Toronto police are seeking a fourth person in connection with a shooting during Monday’s Raptors celebrations that injured four people and set off a panic in the crowd.

During a scrum with reporters on Tuesday, Toronto Police Chief Mark Saunders said investigators were looking for a “person of interest” who he described as a white male between 5’9” and 6’ feet tall with short light-brown hair and a heavy build. Saunders said the man was wearing a white button-down shirt and was last seen running westbound on Queen Street West.

“There were definitely people that were there that saw and would probably have no idea in connecting the dots -- that’s the person that we’re looking for,” he said.

Three suspects were arrested and two firearms were recovered soon after shots rang out at approximately 3:30 p.m., just after the Toronto Raptors team arrived at Nathan Phillips Square for a rally in honour of their NBA championship win. 

Shaquille Anthony Miller, 25, Abdikarim Kerow, 18, and Thaino Toussaint, 20, of Toronto all appeared at Old City Hall court Tuesday at 10 a.m. on charges for firearm offences. Kerow’s charges related to a prior warrant for his arrest, police said in a statement.

Data provided:
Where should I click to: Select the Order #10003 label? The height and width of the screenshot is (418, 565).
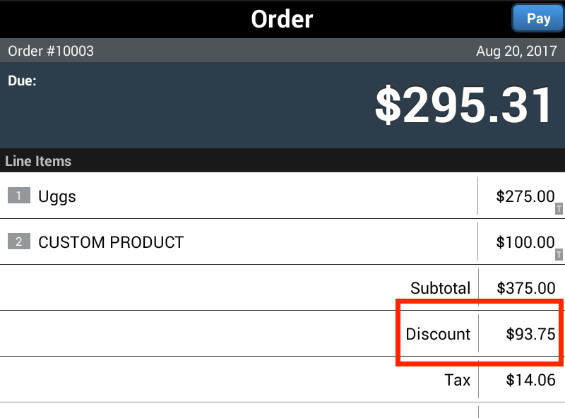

What to do:
1. Rewrite the stretch of the Raptors rally shooting report that opens with "Toronto police are" and closes with "in the crowd.", swapping "crowd" for "audience".
2. Extend the Raptors rally shooting report by writing what follows its final sentence.

Task answers:
1.
Toronto police are seeking a fourth person in connection with a shooting during Monday’s Raptors celebrations that injured four people and set off a panic in the audience.

2.
Saunders said police are also looking for the gun involved in the shooting because the shell casings at the scene don’t match the two firearms they already recovered.

“When we look at the casings, which identify that a gunshot has occurred, they’re not matching right now, on first blush, the guns that we have seized,” he said.

The shooting occurred at the back of the square near Queen Street West and Bay Street and caused crowds of fans to flee in panic.

Several witnesses said they were trampled by other scared attendees who were rushing to escape the scene of the shooting.

Miriam Valdes-Carletti was one of those fans who was caught in the middle of the chaos moments after the shooting.

“I was standing right by the Toronto sign, pretty much in the middle of all of it, and all of a sudden I heard a rumbling, sort of like there was a herd of animals coming towards us and everyone turned around and we were just like whiplashed and trampled all over,” she recalled to CTV’s Your Morning on Tuesday.

The young woman said she fell to the ground, but a woman grabbed her arm and helped her up as people fled for safety.

“It was just really scary. There were kids crying, like holding their moms. There were other people screaming ‘Don’t lose me! Don’t lose me!’” she said. “There were just so many people.”

Valdes-Carletti said she didn’t see any police officers as she ran. However, Toronto Police Const. David Hopkinson said there was a “very large police presence in the area” where the shooting occurred, which allowed them to reach the victims and suspects quickly.

The four victims all suffered non-life-threatening injuries, according to Saunders.

The police chief said he doesn’t yet have enough information to determine a possible motive behind the shootings.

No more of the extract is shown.